Question

If (ax+b)(bx+a)=26x^2+ Box(x) +26, where a, b, and Box are distinct integers, what is the minimum possible value of Box, the coefficient of x?
Question in latex: If $(ax+b)(bx+a)=26x^2+\Box\cdot x+26$, where $a$, $b$, and $\Box$ are distinct integers, what is the minimum possible value of $\Box$, the coefficient of $x$?

Answer 1

Answer:

173

Step-by-step explanation:

For sympliciy let the box equal y.

Expanding the left side we get (a*x+b)(b*x+a) = (a*b*(x)^2 + (a^2 + b^2)x + a*b). Hence we have that  (a*b*(x)^2 + (a^2 + b^2)x + a*b) = 26*(x)^2 + x*y + 26. Scince the coefficients of like terms in our equation must be equal, ab=26. Hence (a,b) = (1,26),(26,1),(-1,-26),(-26,-1),(2,13),(13,2),(-2,-13),(-13,-2). Since a^2 + b^2 = y we can see that the only 2 values of y are 677 and 173 (by simply plug in the values of (a,b)), taking the smaller of the two our answer is [173].

Answer 2

Answer:

16.59

Step-by-step explanation:

Given:

$(ax+b)(bx+a)=26x^2+\Box\cdot x+26$

Expanding the left hand side, we have:

$(ax+b)(bx+a)=abx^2+a^2x+b^2x+ab\\=abx^2+(a^2+b^2)x+ab\\=26x^2+\Box\cdot x+26\\ab=26 \implies b=\frac{26}{a}$

Therefore:

$a^2+b^2=a^2+\dfrac{26}{a} =\dfrac{a^3+26}{a}$

To find the minimum value, we take the derivative and solve for its critical point.

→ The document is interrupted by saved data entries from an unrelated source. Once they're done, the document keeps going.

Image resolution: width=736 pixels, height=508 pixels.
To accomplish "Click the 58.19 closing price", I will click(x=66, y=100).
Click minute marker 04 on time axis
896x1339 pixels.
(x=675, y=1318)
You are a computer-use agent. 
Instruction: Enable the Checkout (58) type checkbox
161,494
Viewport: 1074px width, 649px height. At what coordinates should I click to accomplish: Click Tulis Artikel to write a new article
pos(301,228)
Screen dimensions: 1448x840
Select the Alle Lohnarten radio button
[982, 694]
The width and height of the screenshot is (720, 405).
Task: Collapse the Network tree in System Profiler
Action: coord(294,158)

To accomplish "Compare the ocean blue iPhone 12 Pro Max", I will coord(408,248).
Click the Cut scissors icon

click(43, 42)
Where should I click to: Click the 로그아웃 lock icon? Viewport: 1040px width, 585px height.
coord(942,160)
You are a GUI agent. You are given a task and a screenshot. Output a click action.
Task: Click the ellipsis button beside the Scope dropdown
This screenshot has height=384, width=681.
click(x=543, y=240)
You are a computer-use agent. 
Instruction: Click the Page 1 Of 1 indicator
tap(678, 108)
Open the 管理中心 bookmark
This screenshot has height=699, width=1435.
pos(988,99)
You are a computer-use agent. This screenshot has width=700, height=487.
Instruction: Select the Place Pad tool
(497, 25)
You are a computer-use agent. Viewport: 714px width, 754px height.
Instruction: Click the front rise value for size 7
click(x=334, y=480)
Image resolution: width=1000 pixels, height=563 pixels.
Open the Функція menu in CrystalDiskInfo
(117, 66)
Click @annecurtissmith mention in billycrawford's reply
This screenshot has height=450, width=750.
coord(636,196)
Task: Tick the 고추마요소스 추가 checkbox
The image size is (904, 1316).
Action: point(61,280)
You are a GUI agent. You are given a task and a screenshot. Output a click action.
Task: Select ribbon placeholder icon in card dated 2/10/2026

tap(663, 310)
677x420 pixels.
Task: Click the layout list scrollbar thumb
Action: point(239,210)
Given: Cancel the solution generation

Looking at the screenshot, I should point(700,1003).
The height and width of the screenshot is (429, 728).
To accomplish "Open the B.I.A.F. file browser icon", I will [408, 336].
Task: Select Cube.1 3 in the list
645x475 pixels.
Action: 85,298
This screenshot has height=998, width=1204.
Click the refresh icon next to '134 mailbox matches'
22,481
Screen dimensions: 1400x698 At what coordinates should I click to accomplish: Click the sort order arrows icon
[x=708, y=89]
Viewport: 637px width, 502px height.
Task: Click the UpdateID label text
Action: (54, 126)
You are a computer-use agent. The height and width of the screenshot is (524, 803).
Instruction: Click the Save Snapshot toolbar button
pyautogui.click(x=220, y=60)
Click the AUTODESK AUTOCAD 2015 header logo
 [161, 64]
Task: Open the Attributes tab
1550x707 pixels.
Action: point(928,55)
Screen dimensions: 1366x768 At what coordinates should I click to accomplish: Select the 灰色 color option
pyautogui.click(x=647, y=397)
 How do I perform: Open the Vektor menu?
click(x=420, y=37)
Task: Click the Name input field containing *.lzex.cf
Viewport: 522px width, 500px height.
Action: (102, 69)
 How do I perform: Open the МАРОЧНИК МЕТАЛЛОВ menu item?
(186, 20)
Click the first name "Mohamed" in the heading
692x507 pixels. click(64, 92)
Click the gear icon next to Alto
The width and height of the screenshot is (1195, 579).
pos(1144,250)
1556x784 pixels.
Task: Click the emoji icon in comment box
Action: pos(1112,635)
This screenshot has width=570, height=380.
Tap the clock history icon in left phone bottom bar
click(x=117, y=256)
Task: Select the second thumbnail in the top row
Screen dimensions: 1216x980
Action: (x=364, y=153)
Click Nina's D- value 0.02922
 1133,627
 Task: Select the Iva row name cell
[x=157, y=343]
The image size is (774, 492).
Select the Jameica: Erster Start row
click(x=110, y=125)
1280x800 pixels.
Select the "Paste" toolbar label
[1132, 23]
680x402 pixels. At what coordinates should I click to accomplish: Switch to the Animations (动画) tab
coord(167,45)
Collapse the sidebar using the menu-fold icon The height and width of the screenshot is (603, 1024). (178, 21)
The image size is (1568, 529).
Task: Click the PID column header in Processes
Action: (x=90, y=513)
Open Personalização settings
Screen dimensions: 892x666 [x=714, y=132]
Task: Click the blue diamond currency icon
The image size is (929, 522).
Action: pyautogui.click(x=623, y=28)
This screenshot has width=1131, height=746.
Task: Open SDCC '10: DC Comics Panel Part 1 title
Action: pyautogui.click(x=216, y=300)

$\frac{d}{da} (\frac{a^3+26}{a})=\frac{2a^3-26}{a^2}\\ Setting the derivative equal to zero, we have:\\2a^3-26=0\\2a^3=26\\a^3=13\\a=\sqrt[3]{13}$

Recall that:

$\Box=a^2+b^2=\dfrac{(\sqrt[3]{13}) ^3+26}{\sqrt[3]{13}}\\=\dfrac{13+26}{\sqrt[3]{13}}\\\\\Box=16.59$

The minimum possible value of the coefficient of x is 16.59.